第29章 中忍試験・死の森
「リク…!」
首元にクナイを当てられたリク。
口元はニヤリと口角を上げてはいるものの、実際手が思いつかないらしく、一切行動を起こさない。
それに俺からしても、彼女が人質に取られれば何も手を出すことができない。
…しかし、巻物を渡すわけにはいかない。
リク一瞬こちらを見て、キッと俺を睨んだのだ。
それは、『巻物は渡すな』という彼女の意志だ。
なら、彼女を救うにはどうすればいい?
グルグルと頭を回していた時。
相手の顔を掠めるほどの距離に、クナイが投げ込まれた。
(てめーはいつもおせーぞ!ナルト!)
しかしながら、ナイスタイミングだ。
敵が俺に意識が向いている間の不意打ち、と言ったところか。
そのナルトが投げたクナイを、雨隠れの忍はリクから離れ辛うじてかわし、飛び上がる。
それを逃すまいと、リクはすぐさま投げ込まれたクナイをチャクラで足裏に吸着させ、さらに追撃する。
そしてそれに合わせてサスケは飛び上がり、クナイをかわした忍の左腕に自身のクナイを突き刺した。
「手荒いが、こうするしかなかった…!
ボケボケすんな!こいつ1人とは限らない…。
いいか!気を抜いたら本気で殺されるぞ!」
相手の血飛沫を浴びたサスケの姿に、呆然とするサクラとナルトに怒鳴るような形で言う。
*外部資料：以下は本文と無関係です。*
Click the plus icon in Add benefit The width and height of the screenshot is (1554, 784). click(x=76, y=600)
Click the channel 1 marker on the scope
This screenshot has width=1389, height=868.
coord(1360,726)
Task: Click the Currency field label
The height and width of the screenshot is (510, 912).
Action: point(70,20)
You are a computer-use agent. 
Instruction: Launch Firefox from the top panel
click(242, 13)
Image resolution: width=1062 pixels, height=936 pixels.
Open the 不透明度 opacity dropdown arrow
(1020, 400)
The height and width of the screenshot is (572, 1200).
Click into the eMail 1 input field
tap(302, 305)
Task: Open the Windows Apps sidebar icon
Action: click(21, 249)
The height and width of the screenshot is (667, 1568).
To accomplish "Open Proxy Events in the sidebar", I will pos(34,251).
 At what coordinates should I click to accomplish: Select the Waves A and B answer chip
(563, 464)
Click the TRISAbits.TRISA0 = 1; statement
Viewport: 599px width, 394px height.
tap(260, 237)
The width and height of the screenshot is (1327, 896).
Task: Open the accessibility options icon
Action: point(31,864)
リクはさらに追撃しようと構えていたのだが、俺が奴の腕を刺したのを見て、それをやめた。
無益な殺傷は必要ない。
それに、これ以上は相手が退散するだろうと踏んだらしい。
そのリクの予想通り、かなりの傷を負った雨隠れの忍者は、「アンラッキー」などと言いながら退散していった。
リクが目を閉じる。
そしてすぐにニコリと笑い、こちらを見た。
…1人であったようだ。
俺はほっと一息をつき、地面へと座り込んだ。
『…サスケ、ナルトくん。ありがと!』
「問題ない。リク、怪我は?」
『どこもないよ、心配しないで?』
そう言って、リクが返り血を拭ってくれる。
一時だが、人質に取られてしまったリク。
自分の力不足を感じたと共に、側に戻ってきた彼女に心から安心した。